Let $X$ be a real valued random variable and $\lambda \ge 0$ . Then for any $t$, we have $P(X\ge t)\le e^{-\lambda t}\mathbb{E[e^{\lambda X}}]]$.
Now we can get the best possible bound of this type formalized using the Cramer transform $$\psi_X^*(t)=\sup_{\lambda\ge 0}(\lambda t - \psi_X(\lambda)),$$ where $\psi_X(\lambda)$ is the cumumlant generating function $\psi_X(\lambda)=\log E[e^{\lambda X}].$
With this terminology, we get the Chernoff bound $$P(X\ge t)\le e^{-\psi_X^*(t)}.$$
Now, it says in a lecture note that if $t \le E[X]<\infty$, the one can show that $\psi_X^*(t)=0$ and the Chernoff bound becomes trivial.

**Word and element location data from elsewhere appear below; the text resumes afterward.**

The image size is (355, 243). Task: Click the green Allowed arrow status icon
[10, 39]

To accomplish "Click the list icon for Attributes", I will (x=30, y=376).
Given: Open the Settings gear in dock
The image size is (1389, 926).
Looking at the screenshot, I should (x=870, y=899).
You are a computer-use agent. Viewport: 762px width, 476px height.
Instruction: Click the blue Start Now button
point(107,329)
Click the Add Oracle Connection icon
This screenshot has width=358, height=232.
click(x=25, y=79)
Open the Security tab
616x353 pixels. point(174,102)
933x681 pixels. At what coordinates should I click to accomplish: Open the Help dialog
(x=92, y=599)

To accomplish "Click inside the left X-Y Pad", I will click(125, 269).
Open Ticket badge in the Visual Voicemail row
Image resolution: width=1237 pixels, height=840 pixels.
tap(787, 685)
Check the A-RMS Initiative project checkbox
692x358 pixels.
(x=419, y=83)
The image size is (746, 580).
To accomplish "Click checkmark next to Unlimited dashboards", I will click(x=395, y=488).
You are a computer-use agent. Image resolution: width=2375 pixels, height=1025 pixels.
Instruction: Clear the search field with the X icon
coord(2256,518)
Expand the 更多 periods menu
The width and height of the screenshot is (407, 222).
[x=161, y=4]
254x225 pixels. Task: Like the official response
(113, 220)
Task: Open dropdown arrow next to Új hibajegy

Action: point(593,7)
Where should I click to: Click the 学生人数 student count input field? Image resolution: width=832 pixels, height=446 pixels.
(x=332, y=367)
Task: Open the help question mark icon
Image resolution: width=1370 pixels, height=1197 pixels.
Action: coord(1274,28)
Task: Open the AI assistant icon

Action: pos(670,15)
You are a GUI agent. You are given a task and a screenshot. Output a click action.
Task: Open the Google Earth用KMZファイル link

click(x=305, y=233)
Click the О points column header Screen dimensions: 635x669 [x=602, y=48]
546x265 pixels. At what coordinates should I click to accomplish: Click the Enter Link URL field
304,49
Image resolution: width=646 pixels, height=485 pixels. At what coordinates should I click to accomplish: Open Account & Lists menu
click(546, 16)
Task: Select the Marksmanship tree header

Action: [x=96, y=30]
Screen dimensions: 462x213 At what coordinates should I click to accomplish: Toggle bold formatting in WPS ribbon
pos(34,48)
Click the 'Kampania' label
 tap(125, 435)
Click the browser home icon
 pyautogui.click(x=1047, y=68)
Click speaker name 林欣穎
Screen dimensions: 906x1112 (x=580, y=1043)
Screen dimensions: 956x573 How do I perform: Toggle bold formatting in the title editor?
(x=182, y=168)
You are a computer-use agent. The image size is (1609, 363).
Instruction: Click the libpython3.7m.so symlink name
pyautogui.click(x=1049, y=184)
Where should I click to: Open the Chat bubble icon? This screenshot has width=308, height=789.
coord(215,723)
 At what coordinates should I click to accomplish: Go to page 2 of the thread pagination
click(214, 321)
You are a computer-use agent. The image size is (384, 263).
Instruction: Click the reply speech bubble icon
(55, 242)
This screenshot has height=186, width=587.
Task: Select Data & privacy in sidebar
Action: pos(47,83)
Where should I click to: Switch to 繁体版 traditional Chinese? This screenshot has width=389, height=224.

However, I cannot prove this simple statement. What does $E[X]$ have to do with the bound and how can we prove this?
By Jensen's inequality, $\psi_X(\lambda)\geqslant \log e^{\lambda\mathbb E[X]}=\lambda\mathbb E[X]$ and if $\mathbb E[X]\geqslant t$, then $\psi^*(t)\leqslant 0$. Moreover, taking $\lambda=0$, we get that $\psi^*(t)=0$.